Determination of Speed-Dependent Thermal Resistance of Ball Bearings

Inhalt:
With the trend towards smaller and high powerdensity machines, the thermal behavior of the machine is becoming increasingly important. Besides the windings and the magnets in Permanent Magnet Synchronous Machines (PMSMs), also the bearings are one of the critical components, especially in the absence of a rotor cooling. The rotation of the balls inside a ball bearing significantly influences the thermal behavior of the bearing itself. There exist two approaches in literature, where on the one hand the ball resistance is kept constant over the whole speed range and on the other hand it is neglected.
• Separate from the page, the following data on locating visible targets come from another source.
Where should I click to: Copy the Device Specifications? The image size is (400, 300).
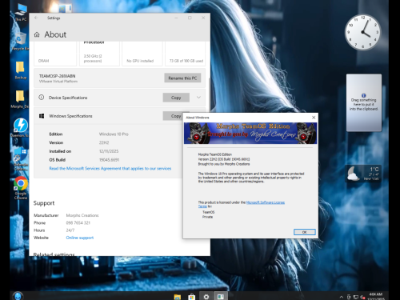[x=176, y=98]
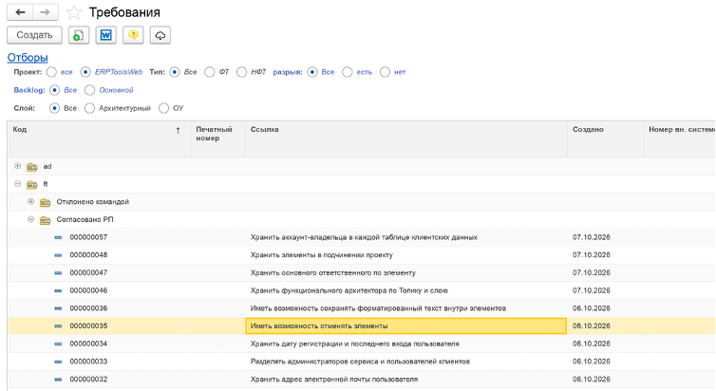Click the Создать button

tap(35, 35)
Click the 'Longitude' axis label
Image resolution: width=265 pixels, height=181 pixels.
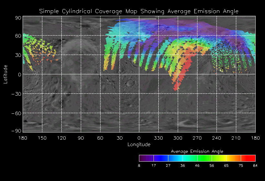click(x=139, y=144)
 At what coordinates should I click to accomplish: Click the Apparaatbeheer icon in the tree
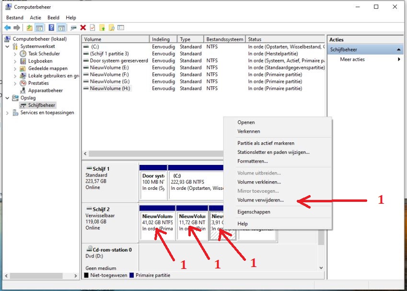pyautogui.click(x=23, y=90)
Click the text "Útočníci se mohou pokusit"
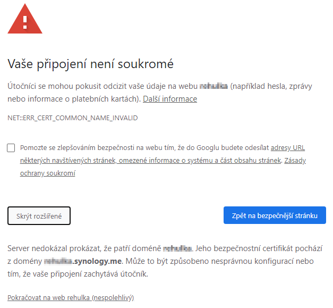 (x=51, y=86)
Both approaches lead to incorrect temperature predictions of the bearing in case of a speed-variant drive system. Therefore, we present a novel modeling approach with a speed-dependent and speed-independent thermal ball resistance. Contact resistances, convection phenomena and the power loss inside the bearing are calculated as proposed in literature. A brief summary of the contact resistances in a ball bearing is presented. A test bench is set up to validate the predicted thermal resistance of a bearing for a varying speed, where it can be seen that the thermal resistance is decreasing for an increasing rotational speed. In addition, the influence of the radial load and the mean temperature of the bearing is analyzed. The radial load has a minor influence on the thermal resistance of the bearing in the observed range, whereas an increasing mean temperature of the bearing leads to a decreasing thermal resistance due to a reduced viscosity of the lubricant. The simulation results show a good accordance to the measurement results and therefore the approach can be assumed to be valid for the observed ball bearing.